[Data listing]
+ + + +
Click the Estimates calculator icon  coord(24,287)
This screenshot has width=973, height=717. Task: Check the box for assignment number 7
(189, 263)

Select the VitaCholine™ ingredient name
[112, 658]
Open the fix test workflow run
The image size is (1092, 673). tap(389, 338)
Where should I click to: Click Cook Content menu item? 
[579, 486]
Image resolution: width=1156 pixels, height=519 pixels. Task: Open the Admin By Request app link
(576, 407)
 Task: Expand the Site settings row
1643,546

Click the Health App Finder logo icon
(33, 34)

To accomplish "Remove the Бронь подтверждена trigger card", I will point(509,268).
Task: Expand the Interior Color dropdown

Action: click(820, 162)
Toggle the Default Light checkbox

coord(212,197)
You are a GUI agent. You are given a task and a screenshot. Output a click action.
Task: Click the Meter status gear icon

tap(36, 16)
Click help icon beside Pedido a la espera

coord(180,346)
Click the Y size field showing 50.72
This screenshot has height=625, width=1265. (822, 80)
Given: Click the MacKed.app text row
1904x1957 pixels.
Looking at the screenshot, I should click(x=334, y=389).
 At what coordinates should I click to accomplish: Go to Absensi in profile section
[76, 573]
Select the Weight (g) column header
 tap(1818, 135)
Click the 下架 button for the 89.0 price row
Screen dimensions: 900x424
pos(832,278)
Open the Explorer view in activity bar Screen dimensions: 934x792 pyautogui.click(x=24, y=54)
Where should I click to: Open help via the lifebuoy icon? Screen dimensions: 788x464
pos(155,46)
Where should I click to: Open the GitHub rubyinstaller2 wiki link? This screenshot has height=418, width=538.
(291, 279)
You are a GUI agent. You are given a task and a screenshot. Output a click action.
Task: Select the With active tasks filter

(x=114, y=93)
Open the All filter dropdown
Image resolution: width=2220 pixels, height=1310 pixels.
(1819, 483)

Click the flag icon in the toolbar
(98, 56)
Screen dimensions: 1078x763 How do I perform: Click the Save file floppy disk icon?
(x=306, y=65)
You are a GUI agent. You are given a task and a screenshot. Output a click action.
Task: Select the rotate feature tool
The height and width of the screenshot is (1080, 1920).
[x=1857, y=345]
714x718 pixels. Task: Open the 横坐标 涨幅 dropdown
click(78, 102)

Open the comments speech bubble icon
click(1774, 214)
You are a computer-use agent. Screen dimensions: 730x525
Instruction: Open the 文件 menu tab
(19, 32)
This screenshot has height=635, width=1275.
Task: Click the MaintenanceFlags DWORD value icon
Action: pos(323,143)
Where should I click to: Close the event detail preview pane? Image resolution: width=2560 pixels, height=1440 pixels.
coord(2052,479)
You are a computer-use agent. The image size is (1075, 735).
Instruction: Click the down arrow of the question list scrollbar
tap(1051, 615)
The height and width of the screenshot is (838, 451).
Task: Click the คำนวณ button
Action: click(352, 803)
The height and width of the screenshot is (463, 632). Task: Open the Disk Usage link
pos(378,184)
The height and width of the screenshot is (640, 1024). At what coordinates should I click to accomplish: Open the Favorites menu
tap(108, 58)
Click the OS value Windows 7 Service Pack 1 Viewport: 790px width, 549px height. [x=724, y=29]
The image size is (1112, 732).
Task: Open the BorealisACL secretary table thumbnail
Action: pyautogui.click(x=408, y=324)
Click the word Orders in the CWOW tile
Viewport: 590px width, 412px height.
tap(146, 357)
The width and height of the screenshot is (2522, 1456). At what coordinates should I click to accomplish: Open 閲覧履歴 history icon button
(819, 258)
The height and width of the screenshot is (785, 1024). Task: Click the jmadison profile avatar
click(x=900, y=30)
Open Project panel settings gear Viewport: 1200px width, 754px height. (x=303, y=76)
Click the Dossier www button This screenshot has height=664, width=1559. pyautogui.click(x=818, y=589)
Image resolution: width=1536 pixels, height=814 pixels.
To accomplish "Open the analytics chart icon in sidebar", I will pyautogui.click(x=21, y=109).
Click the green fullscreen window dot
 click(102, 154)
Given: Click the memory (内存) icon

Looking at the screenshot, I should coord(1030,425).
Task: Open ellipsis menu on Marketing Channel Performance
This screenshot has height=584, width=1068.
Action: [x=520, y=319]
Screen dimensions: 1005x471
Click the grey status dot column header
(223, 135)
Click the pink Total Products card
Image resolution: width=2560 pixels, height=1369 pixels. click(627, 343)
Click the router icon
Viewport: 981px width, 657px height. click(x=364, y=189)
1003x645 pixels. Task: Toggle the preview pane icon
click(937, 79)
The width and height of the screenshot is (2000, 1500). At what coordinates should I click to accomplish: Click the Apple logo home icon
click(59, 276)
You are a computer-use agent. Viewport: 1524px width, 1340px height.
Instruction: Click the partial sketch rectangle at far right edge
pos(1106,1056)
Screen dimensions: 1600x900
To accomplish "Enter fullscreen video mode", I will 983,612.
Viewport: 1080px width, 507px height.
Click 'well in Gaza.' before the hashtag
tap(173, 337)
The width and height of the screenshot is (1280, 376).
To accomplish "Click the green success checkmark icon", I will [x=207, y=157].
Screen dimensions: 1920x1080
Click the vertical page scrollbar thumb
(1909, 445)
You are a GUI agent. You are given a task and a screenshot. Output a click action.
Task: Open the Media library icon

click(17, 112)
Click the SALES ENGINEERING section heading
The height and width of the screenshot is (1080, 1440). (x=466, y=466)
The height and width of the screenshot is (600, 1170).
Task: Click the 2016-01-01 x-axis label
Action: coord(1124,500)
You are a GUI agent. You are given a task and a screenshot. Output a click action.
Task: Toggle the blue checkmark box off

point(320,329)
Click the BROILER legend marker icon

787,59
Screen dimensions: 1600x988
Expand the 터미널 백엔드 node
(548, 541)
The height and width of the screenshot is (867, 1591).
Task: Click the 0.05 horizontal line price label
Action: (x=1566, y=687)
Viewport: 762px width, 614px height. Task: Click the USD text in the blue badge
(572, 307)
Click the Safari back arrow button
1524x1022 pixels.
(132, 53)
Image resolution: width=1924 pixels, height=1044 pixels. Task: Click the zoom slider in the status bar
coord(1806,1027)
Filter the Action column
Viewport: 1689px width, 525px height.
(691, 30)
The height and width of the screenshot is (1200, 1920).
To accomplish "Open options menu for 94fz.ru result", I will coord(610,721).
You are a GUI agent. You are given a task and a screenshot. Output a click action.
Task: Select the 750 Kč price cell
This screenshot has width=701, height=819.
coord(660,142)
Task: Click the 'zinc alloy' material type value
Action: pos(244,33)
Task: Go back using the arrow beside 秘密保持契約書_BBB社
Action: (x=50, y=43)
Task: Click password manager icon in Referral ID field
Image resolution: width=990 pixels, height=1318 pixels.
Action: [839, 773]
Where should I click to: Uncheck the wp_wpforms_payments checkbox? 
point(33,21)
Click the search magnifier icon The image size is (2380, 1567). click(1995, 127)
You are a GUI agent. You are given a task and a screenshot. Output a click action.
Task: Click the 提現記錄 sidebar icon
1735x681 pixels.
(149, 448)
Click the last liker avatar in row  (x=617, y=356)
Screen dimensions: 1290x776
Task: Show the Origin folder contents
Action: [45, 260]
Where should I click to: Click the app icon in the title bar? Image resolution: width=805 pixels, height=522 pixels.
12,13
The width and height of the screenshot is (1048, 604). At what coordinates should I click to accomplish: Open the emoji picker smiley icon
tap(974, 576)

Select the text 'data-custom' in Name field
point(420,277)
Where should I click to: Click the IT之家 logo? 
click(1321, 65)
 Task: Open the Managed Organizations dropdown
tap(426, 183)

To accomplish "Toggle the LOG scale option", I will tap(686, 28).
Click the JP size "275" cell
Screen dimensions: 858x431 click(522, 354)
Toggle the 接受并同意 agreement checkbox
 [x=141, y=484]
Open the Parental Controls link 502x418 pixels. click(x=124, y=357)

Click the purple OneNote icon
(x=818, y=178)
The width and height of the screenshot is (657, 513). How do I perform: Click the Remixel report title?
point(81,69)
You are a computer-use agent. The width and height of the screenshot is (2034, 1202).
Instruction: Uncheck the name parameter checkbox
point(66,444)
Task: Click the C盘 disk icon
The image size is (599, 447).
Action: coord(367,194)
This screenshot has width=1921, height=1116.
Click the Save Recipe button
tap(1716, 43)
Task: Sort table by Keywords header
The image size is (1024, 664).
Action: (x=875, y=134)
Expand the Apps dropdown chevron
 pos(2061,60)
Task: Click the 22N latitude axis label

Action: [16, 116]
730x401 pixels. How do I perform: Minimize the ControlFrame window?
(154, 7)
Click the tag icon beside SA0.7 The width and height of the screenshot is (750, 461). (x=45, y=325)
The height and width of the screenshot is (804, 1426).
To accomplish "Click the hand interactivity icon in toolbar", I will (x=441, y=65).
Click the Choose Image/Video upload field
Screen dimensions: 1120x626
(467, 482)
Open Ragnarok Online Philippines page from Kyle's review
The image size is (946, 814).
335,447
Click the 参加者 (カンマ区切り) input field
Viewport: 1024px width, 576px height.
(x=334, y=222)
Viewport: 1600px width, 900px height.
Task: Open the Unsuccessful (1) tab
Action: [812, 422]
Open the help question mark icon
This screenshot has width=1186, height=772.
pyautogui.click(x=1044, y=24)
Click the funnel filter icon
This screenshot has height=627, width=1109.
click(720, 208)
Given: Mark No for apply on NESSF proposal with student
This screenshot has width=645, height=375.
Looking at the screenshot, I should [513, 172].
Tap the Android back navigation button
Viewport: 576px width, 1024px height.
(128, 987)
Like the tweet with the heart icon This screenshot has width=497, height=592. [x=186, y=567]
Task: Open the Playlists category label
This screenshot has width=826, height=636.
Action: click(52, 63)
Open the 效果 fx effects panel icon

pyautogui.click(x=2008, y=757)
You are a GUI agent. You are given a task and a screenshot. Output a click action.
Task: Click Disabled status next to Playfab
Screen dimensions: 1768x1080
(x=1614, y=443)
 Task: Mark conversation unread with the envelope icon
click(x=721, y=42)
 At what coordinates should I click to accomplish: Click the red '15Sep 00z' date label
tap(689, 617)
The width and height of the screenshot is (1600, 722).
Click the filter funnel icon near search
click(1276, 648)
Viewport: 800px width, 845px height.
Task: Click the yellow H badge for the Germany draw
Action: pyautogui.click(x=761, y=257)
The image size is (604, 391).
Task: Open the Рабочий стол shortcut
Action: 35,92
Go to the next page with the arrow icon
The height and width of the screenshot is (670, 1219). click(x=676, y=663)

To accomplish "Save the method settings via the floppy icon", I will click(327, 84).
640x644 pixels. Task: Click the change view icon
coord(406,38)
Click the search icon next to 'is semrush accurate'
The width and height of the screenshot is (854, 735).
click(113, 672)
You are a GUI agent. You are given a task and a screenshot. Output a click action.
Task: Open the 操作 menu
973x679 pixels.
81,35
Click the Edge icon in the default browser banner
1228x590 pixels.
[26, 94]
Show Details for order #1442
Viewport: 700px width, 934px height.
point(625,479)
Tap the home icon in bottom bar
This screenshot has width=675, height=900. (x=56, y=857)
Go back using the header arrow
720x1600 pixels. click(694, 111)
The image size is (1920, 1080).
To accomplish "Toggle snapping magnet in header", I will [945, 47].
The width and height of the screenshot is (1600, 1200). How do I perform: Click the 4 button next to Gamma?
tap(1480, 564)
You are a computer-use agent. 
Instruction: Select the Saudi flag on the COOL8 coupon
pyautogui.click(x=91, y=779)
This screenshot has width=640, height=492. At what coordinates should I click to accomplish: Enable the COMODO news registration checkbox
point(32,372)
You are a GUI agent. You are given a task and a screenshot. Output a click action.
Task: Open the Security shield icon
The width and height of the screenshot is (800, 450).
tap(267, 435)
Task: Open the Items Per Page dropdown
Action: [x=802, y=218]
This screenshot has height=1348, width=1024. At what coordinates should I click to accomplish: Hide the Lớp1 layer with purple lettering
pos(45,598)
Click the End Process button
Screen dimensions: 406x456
+ + + +
*What this task involves*. Turn everything in the listing from its first line down to the line containing "Looking at the screenshot, I should click(x=334, y=389)." into a numbered list, leaving out the blank lines.

*Answer to the exercise*.
1. Click the Estimates calculator icon  coord(24,287)
2. This screenshot has width=973, height=717. Task: Check the box for assignment number 7
3. (189, 263)
4. Select the VitaCholine™ ingredient name
5. [112, 658]
6. Open the fix test workflow run
7. The image size is (1092, 673). tap(389, 338)
8. Where should I click to: Click Cook Content menu item? 
9. [579, 486]
10. Image resolution: width=1156 pixels, height=519 pixels. Task: Open the Admin By Request app link
11. (576, 407)
12.  Task: Expand the Site settings row
13. 1643,546
14. Click the Health App Finder logo icon
15. (33, 34)
16. To accomplish "Remove the Бронь подтверждена trigger card", I will point(509,268).
17. Task: Expand the Interior Color dropdown
18. Action: click(820, 162)
19. Toggle the Default Light checkbox
20. coord(212,197)
21. You are a GUI agent. You are given a task and a screenshot. Output a click action.
22. Task: Click the Meter status gear icon
23. tap(36, 16)
24. Click help icon beside Pedido a la espera
25. coord(180,346)
26. Click the Y size field showing 50.72
27. This screenshot has height=625, width=1265. (822, 80)
28. Given: Click the MacKed.app text row
29. 1904x1957 pixels.
30. Looking at the screenshot, I should click(x=334, y=389).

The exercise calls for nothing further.